### Description of the task
Find the word "Toggle" in the listing, and copy out each line where it turns up.
----- Records supplied -----
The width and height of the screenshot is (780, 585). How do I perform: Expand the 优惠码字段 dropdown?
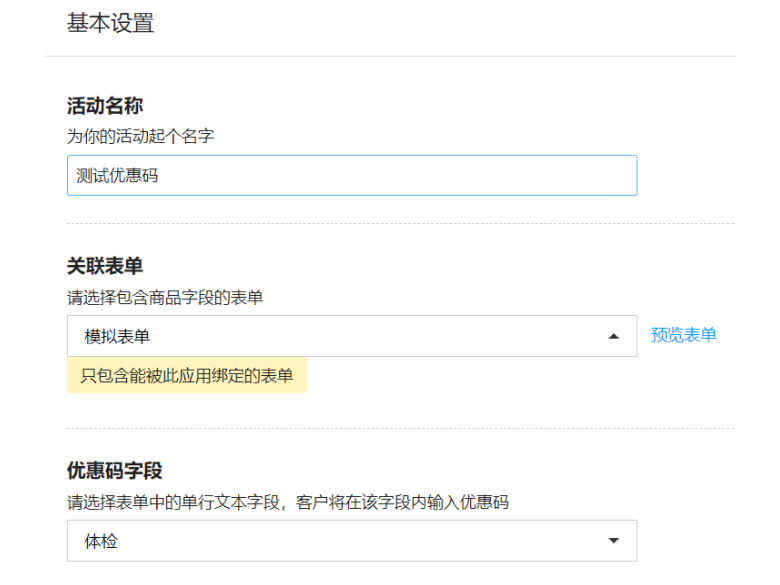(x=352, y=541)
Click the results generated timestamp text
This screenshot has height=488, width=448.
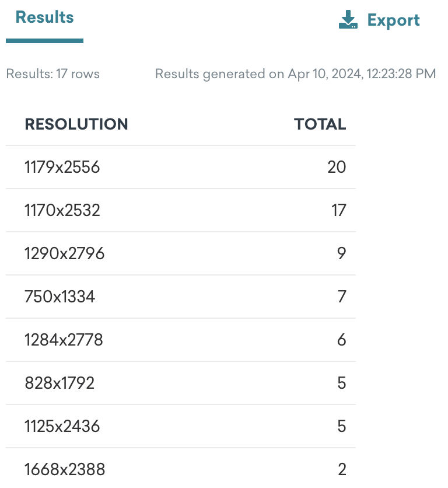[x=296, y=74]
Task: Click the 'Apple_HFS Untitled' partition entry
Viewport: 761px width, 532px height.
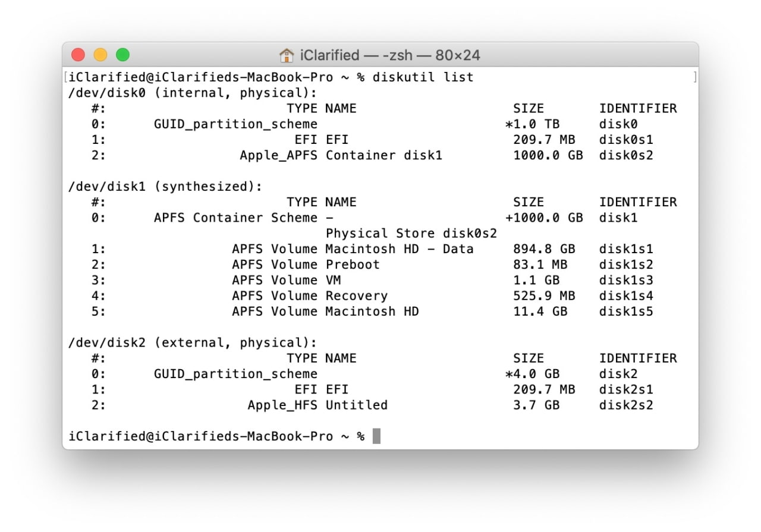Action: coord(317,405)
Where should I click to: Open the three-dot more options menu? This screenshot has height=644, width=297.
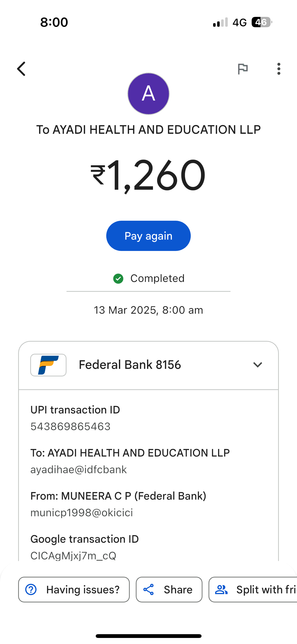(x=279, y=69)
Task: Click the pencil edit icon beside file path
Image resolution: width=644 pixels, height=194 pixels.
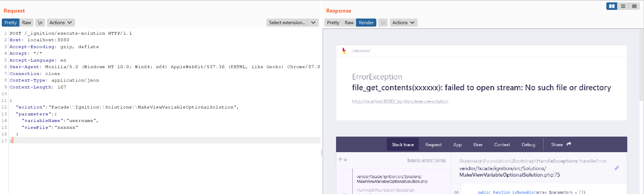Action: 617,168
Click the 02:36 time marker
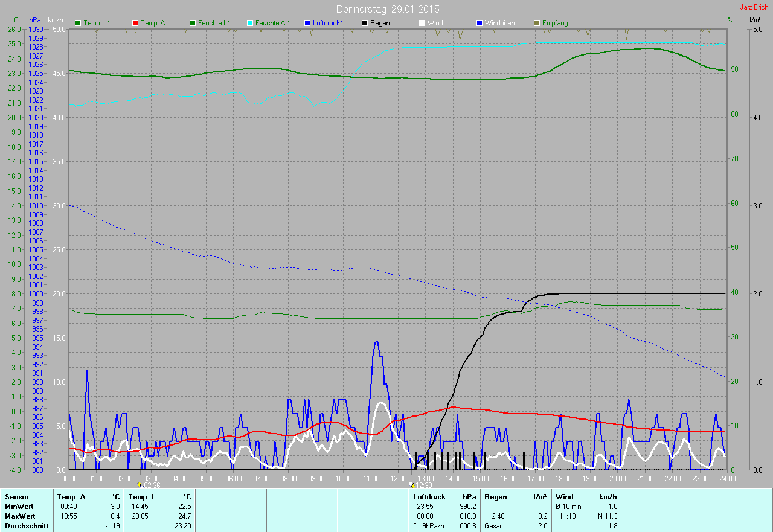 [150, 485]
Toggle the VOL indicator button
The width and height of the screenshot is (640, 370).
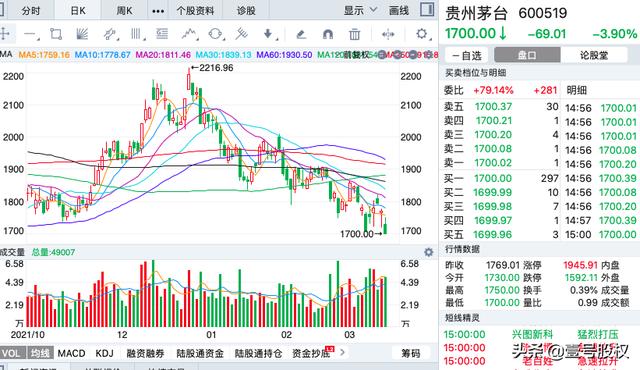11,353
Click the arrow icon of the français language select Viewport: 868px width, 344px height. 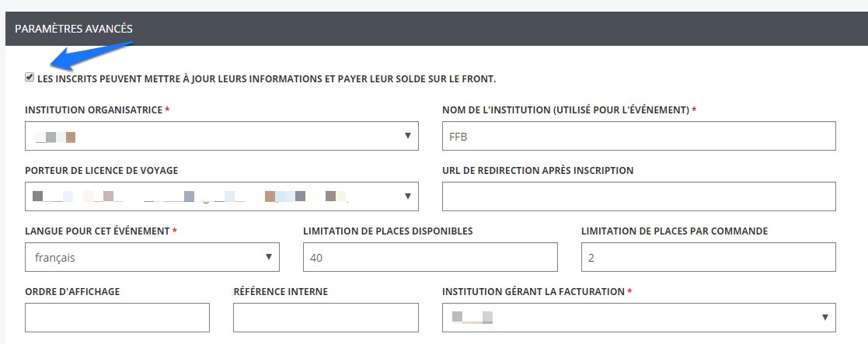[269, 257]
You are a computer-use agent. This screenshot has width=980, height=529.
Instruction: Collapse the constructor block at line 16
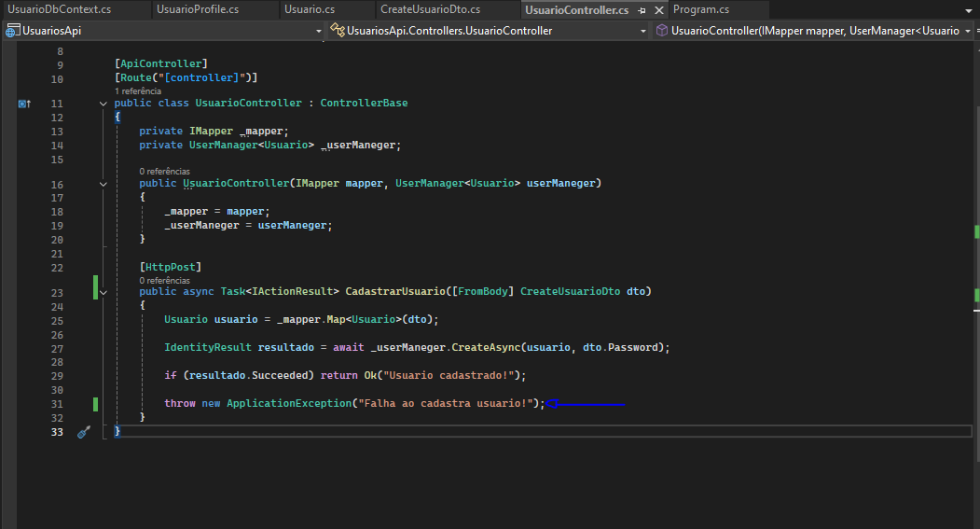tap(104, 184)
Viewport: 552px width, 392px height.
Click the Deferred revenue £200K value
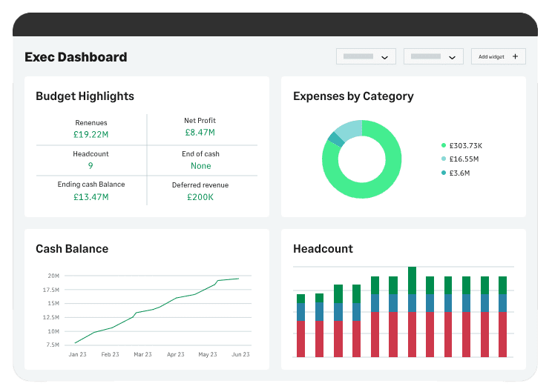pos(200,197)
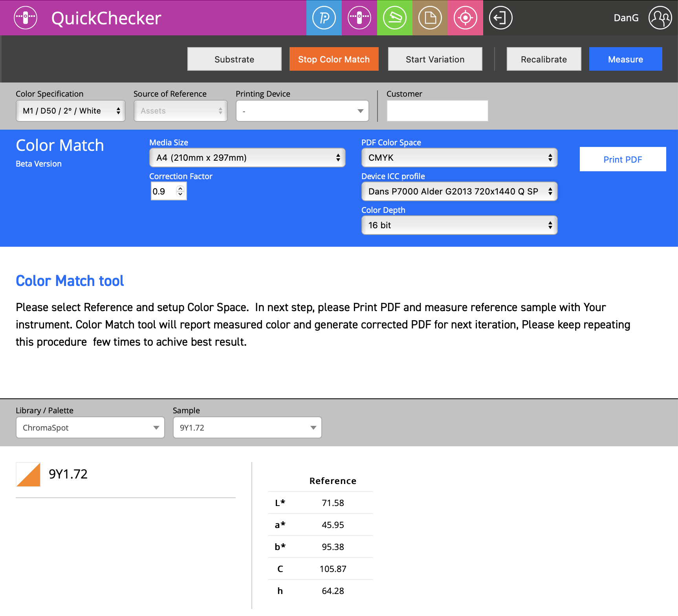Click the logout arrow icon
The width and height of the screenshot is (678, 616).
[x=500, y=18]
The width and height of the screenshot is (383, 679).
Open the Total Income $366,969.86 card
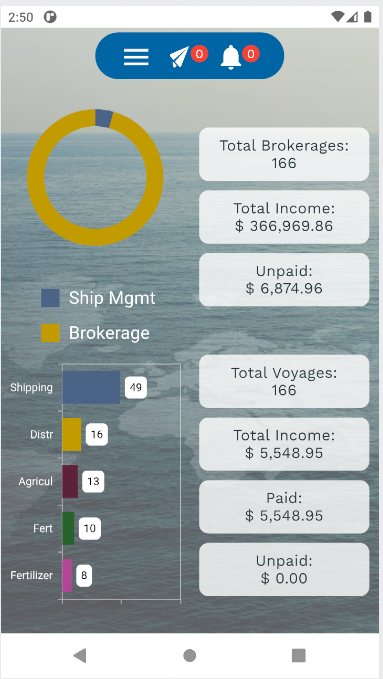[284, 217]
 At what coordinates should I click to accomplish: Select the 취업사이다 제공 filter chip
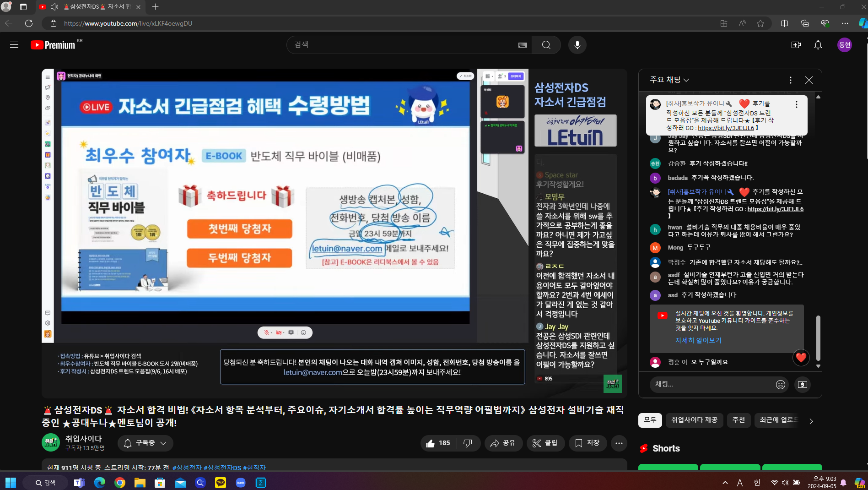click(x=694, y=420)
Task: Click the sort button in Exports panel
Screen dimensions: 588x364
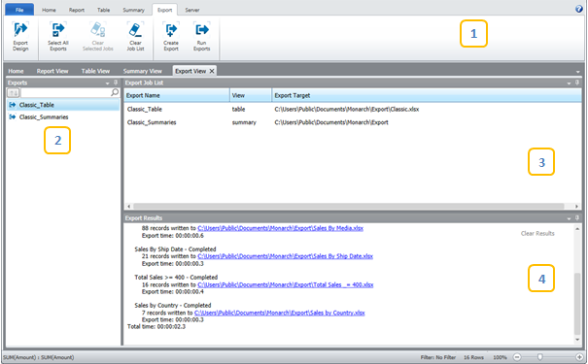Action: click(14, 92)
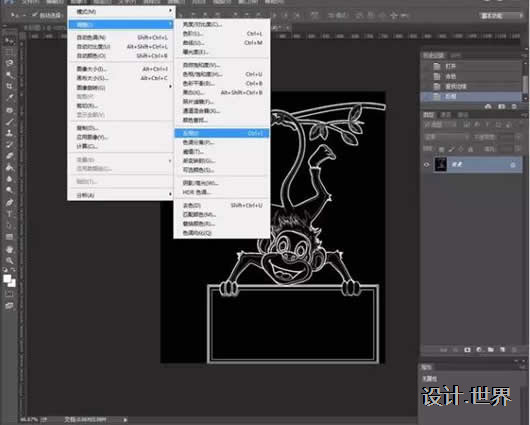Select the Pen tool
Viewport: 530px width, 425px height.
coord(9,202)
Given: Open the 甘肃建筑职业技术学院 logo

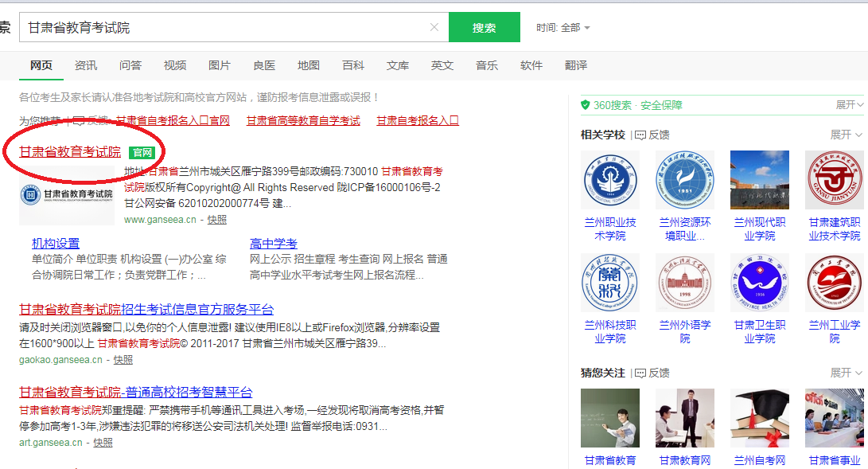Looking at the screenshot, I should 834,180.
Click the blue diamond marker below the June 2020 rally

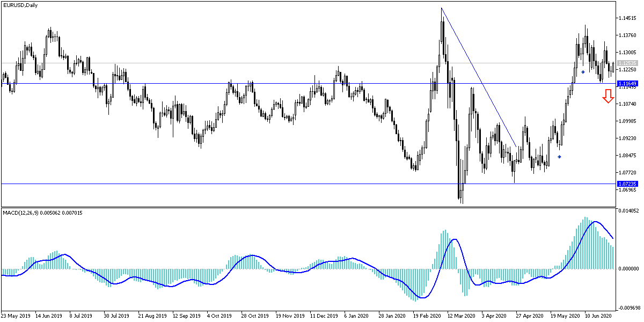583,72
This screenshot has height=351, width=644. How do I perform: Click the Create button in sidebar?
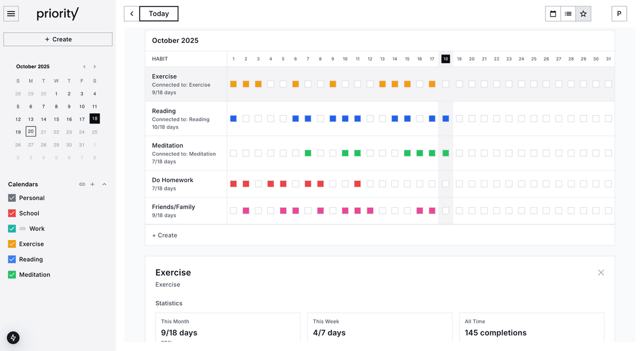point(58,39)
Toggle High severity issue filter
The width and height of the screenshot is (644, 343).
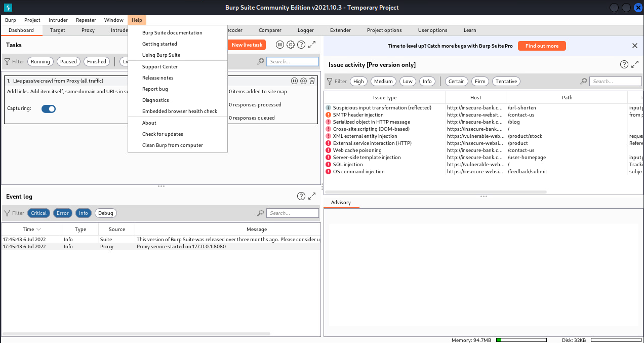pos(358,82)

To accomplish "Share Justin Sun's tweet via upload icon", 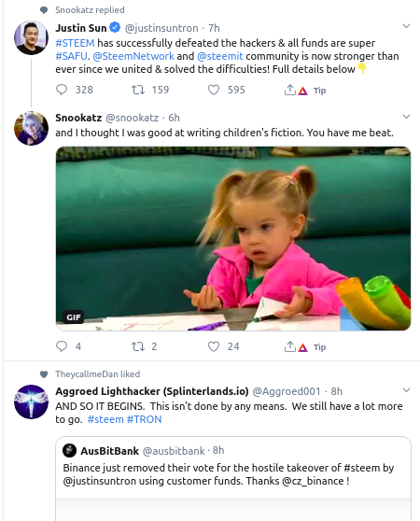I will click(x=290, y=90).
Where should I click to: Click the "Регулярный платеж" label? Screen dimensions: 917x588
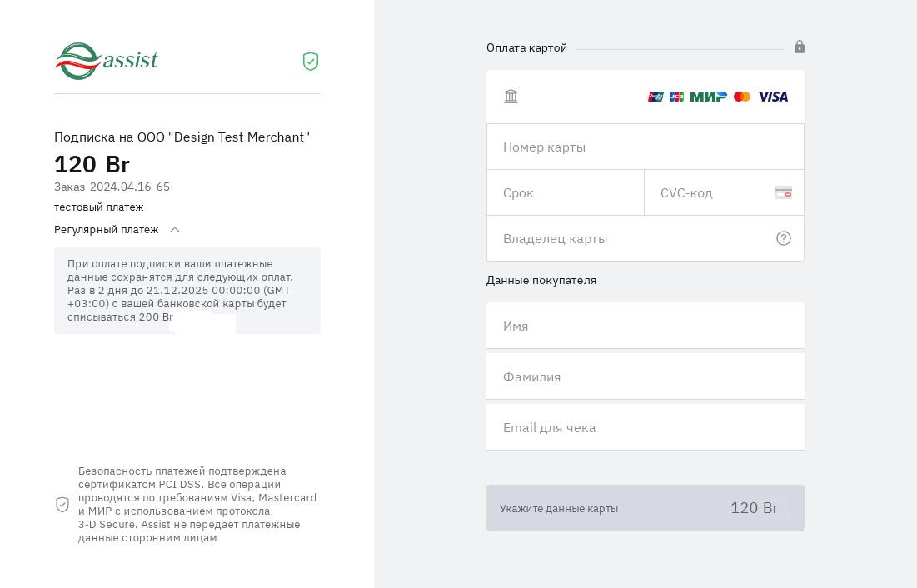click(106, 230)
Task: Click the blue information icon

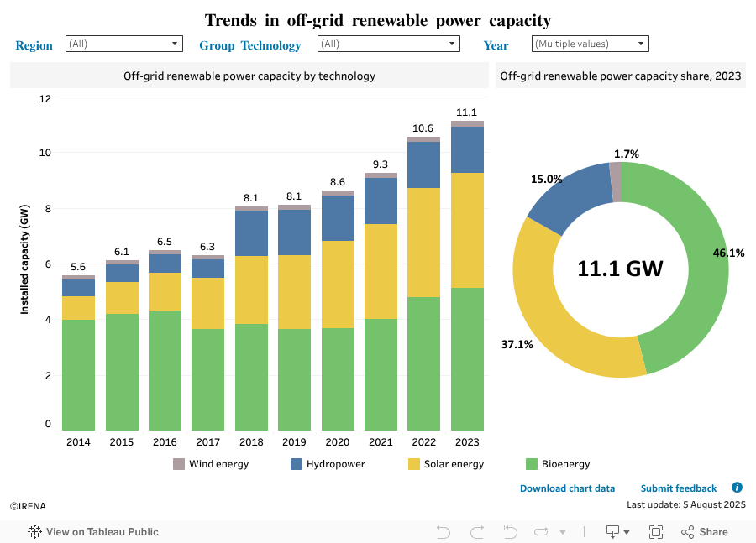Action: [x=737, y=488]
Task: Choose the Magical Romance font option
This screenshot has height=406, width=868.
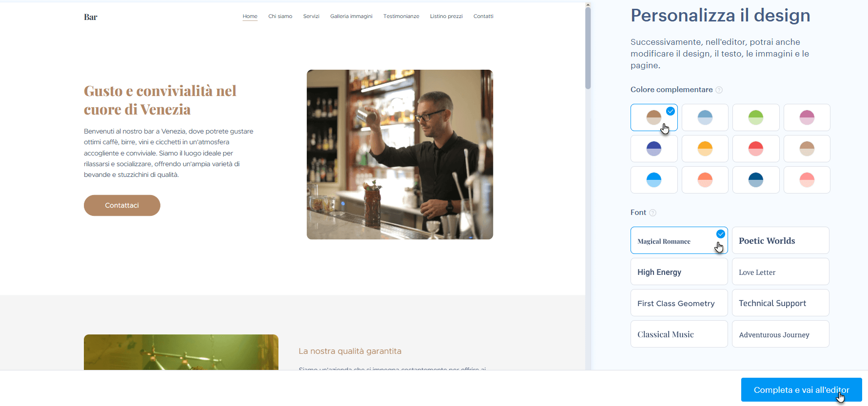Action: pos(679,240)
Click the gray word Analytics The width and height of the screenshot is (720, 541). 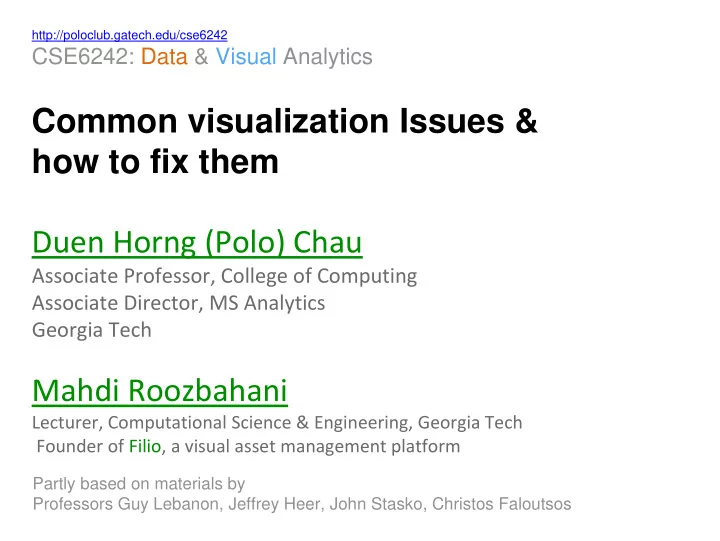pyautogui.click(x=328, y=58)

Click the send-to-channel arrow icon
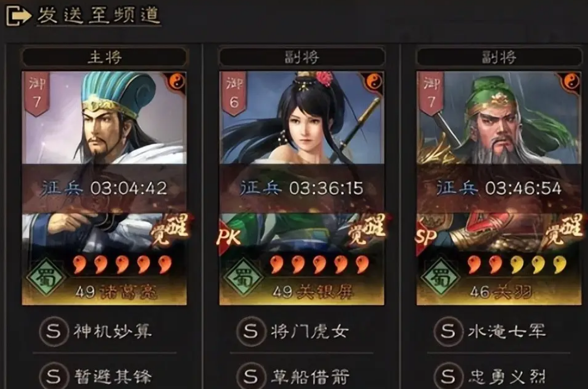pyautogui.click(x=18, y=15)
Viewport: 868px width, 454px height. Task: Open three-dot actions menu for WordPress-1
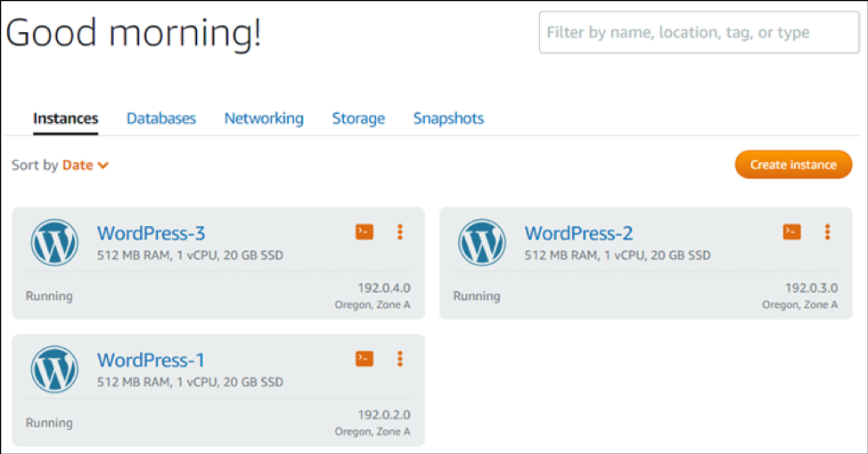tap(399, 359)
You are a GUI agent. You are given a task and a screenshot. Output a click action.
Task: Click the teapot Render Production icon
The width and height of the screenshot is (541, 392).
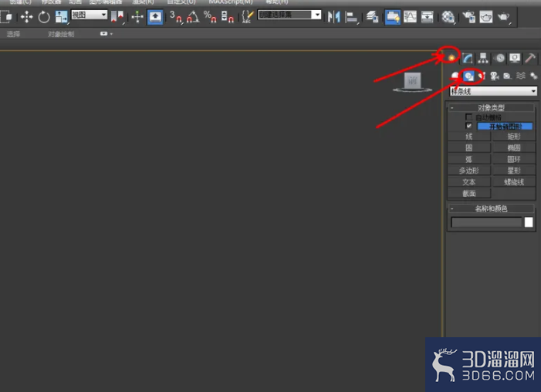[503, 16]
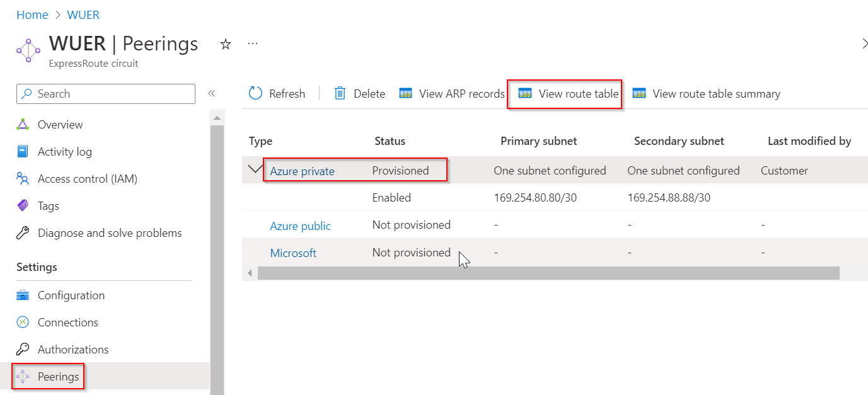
-----
### Response box
Toggle the VOL indicator button
Toggle High severity issue filter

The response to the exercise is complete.